━━━ Material shown

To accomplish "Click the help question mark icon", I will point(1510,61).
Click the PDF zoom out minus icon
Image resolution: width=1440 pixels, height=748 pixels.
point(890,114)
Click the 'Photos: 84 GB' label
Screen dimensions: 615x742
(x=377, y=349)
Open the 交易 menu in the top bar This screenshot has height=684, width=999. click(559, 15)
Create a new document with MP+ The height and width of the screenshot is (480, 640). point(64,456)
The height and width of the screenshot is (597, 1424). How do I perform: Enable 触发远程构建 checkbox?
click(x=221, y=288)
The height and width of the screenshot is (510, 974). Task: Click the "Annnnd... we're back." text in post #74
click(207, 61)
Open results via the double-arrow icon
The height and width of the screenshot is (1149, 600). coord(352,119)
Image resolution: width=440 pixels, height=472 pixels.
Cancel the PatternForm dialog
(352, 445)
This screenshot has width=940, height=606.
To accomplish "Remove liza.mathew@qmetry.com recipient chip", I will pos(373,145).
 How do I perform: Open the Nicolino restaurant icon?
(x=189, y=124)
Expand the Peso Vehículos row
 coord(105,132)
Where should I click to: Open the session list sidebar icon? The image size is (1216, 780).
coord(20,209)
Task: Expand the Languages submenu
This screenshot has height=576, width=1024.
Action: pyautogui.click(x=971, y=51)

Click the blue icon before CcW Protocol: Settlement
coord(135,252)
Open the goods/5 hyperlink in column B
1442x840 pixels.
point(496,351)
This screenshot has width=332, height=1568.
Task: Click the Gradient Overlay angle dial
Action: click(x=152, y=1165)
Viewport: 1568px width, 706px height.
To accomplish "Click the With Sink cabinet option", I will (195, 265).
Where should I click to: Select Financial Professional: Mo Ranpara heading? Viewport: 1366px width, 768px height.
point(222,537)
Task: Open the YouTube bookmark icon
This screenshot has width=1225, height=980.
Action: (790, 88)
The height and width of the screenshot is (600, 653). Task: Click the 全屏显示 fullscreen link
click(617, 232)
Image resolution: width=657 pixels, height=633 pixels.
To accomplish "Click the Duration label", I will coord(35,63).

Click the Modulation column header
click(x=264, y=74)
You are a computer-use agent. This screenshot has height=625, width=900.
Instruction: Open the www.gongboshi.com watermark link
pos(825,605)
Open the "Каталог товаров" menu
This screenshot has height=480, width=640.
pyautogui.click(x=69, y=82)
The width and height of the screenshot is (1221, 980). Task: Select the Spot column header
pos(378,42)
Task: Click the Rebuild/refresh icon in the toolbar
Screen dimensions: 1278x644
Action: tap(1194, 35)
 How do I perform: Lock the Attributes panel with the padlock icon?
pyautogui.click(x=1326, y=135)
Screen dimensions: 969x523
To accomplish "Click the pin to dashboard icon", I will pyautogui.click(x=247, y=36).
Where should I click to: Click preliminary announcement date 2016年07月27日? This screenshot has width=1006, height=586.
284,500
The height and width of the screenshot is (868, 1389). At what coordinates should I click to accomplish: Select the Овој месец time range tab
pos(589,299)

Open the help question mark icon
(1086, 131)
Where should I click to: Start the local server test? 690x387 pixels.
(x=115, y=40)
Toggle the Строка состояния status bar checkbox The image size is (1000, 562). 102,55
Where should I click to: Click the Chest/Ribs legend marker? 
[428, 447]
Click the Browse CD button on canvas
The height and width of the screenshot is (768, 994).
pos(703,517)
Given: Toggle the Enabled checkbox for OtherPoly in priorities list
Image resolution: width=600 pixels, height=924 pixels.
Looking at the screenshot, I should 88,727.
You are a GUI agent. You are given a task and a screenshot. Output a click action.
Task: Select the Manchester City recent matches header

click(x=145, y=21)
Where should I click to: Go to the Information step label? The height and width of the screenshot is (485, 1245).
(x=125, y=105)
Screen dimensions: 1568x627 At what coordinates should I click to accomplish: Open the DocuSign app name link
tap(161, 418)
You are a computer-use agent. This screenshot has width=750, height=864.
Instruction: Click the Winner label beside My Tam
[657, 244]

━━━━━━

Goal of the exercise →
The lines you need are those with the word "Toggle"; list them from the entries.

Written reply →
Toggle the Строка состояния status bar checkbox The image size is (1000, 562). 102,55
Given: Toggle the Enabled checkbox for OtherPoly in priorities list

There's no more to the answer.